JIHADIS dan RETURNEE dari Syiria

Oleh: Tio Jagat

Kemajemukan bangsa Indonesia menjadi hal yang berbeda dengan negara-negara lain. Namun, dengan kemajemukan yang ada dapat memicu seseorang untuk melakukan hal-hal yang bersifat extremisme, separatisme bahkan dapat mengarah pada gerakan radikal. Hal ini tidak dapat dibiarkan begitu saja, apalagi bangsa Indonesia dengan mayoritas Muslim, setiap Muslim memiliki pemahaman agama yang berbeda yang menurut keyakinannya benar, teks-teks suci ada yang dipahaminya secara tekstual dan adapula yang dipahami secara kontekstual. Pemahaman agama yang sempit dapat mudah untuk dipengaruhi dengan doktrin-doktrin yang bersifat jihad. Maka perlu adanya sinergitas antara umat Islam dan pemerintah untuk melakukan upaya-upaya dan strategi untuk melakukan preventif, penilaian, mengawasi ataupun memonitor, karena pernah terjadi di Indonesia banyak orang Indonesia yang ingin bergabung dengan ISIS di Suriah, namun banyak yang ditangkap dan dikirim pulang ke Indonesia. Bahkan pada tahun 2018, lebih dari 500 WNI telah dideportasi, sebagian besar dari Turki.

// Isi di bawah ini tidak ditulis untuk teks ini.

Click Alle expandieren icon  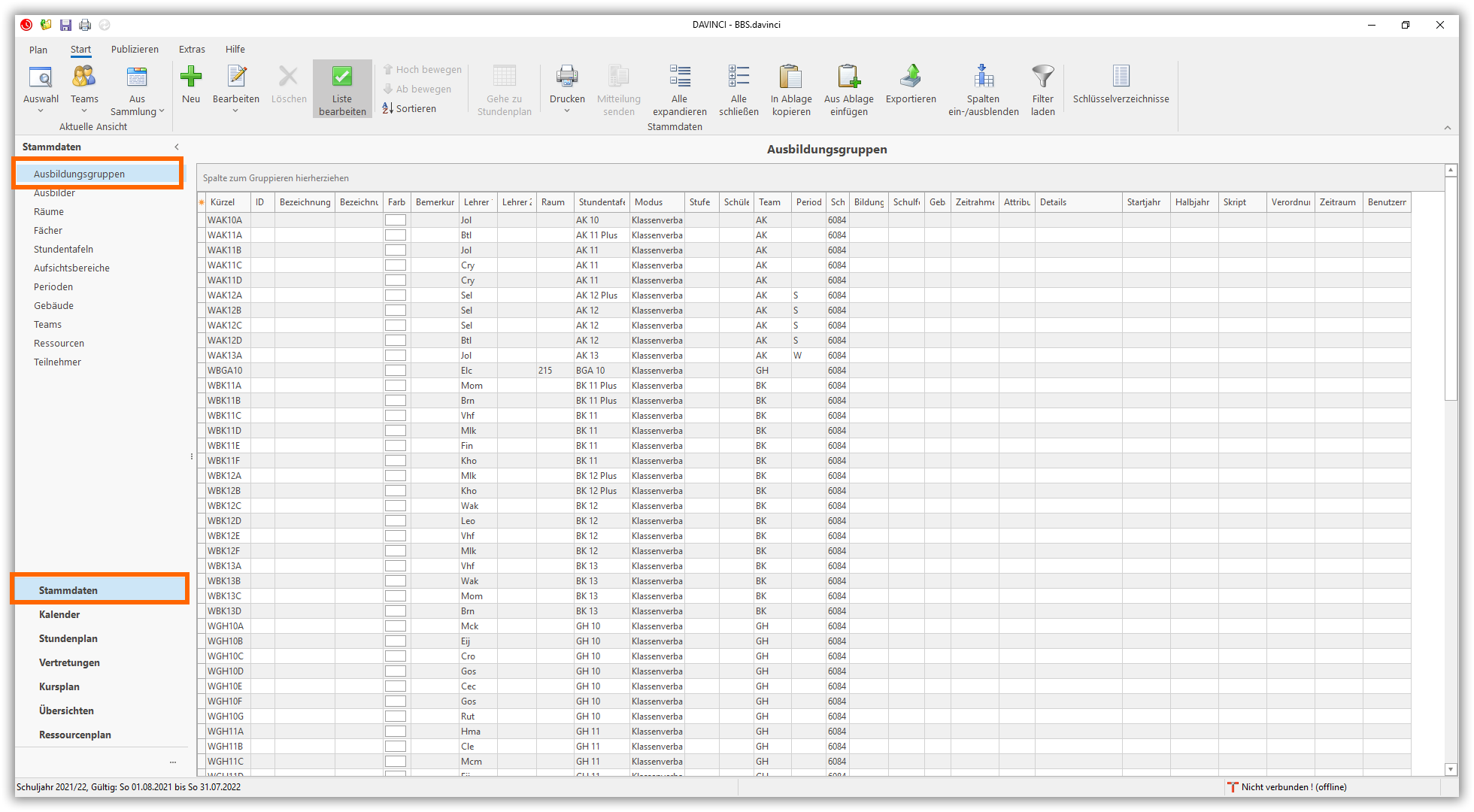(679, 77)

Gerakan ISIS yang begitu sistematis dan masif sangat mudah untuk mempengaruhi seseorang untuk bergabung. Seruan jihad yang dilakukan ISIS cukup membuat seseorang tergoyah pola pikirnya, apalagi dengan pemahaman agama yang masih minim dan apalagi belajar secara online melalui media sosial itu sangat mengkhawatirkan. Jadi perlu ada upaya perbaikan dan penjaminan terhadap mereka yang terkena faham ISIS atau terindikasi sebagai pendukung ISIS melalui rehabilitasi yang kontinyu. Sejumlah WNI telah diizinkan pulang seletah mengikuti program-program rehabilitasi yang belum pernah diikuti dengan sempurna. Indonesia hampir tidak mempunyai kapasitas untuk mengawasi mereka atau menilai risiko yang mungkin mereka bawa, dalam upaya aksi teroris dan atau radikalisasi. Pada bulan Mei 2018, orang-orang yang dideportasi dari Turki telah berhenti tetapi kebutuhan untuk melacak orang-orang yang telah kembali masih tetap tinggi.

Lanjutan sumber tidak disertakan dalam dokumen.